The study of the interactions between the microorganism and its environment is usually recognized as microbial physiology. The surrounding environment and the behavior of microorganisms is dictated either by its ecological niche in nature or the conditions under which it is cultivated in the laboratory or in an industrial installation. As the occurrence of microbiological products are also the resultants of the interaction between the microorganisms and its environment, production and microbial physiology are closely related areas of study. Agrobacterium species are quite exigent regarding environmental and growth requirements. Therefore, media of increasing complexity will cause headaches during product separation and product recovery. Conversely the use of simpler formulations creates problems with biomass productivity, and hence cells stability. Therefore, for the control of growth compromises should be made during medium formulations leaving a small role to unknown growth factors present on limiting concentrations on the complex nitrogen sources.

Date: 09/03/12 - 9/02/17
Amount: $692,852.00
Funding Agencies: US Food & Drug Administration

North Carolina State University's Biomanufacturing Training and Education Center (BTEC) in Raleigh, NC proposes to provide a comprehensive biomanufacturing training program to Food and Drug Administration (FDA) investigators under the auspices of the FDA Office of Regulatory Affairs. The goal of the program is to enable investigators to expand the scope of their biopharmaceutical inspections. To accomplish this goal, industry-experienced BTEC staff will design, develop, and deliver a 4-course program covering a range of biopharmaceutical topics. This program will be offered every year for five years. These courses will include Web-based training, classroom instruction and hands-on laboratory experiences at BTEC.

Date: 07/01/12 - 6/30/16
Amount: $1,087,091.00
Funding Agencies: US Dept. of Agriculture (USDA)
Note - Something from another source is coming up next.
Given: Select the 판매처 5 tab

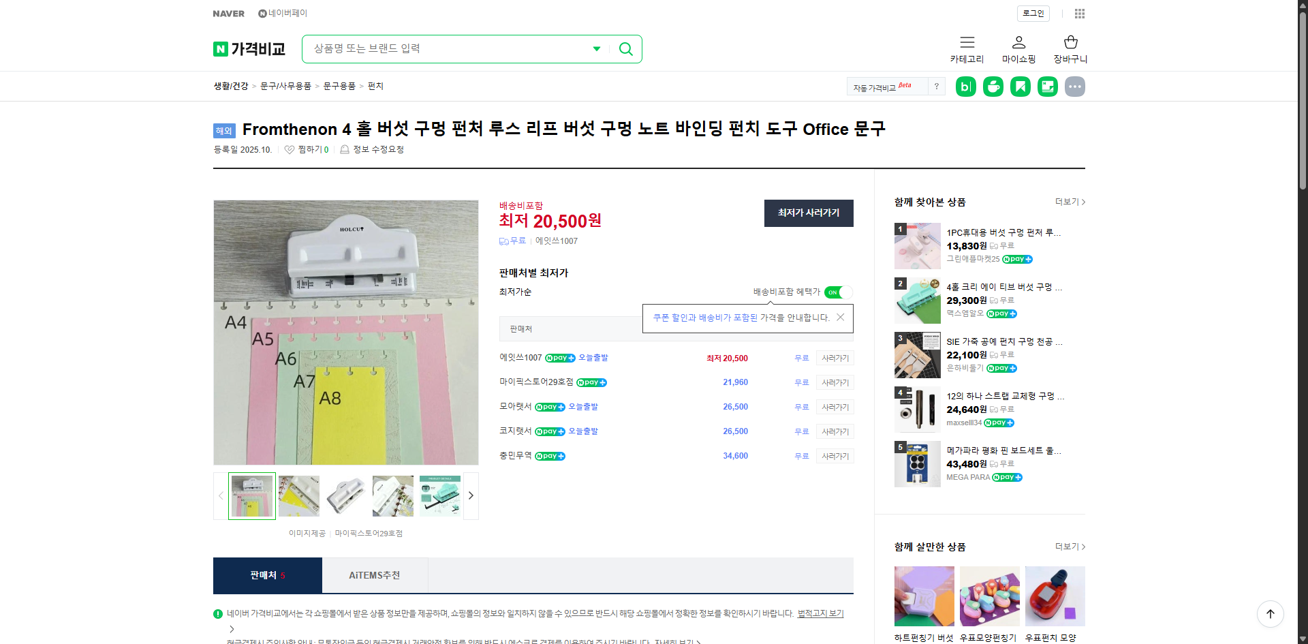Looking at the screenshot, I should click(x=267, y=575).
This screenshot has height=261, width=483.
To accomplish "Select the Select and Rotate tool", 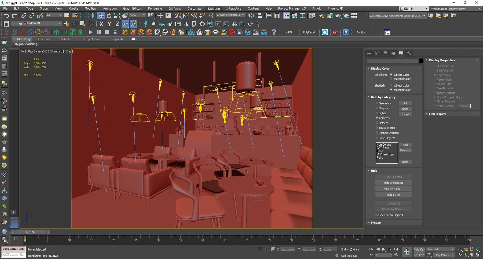I will pyautogui.click(x=109, y=16).
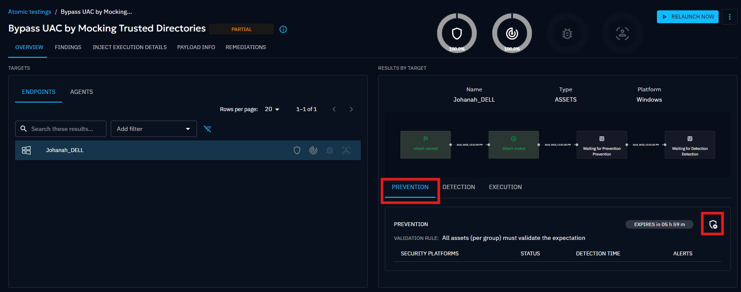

Integration of biomass feedstock production, storage and conversion of on-farm has potential to minimize costs associated with the generation of biofuels. Crop cultivation, harvest, transporation and storage practices will be investigated for several grass species for suitablity of use in on-farm microbial conversion systems. Use of biomass residues from anaerobic solid state fermentation processing in gasification will be examined and functional use of produced syngas in the microbial conversion process will be determined.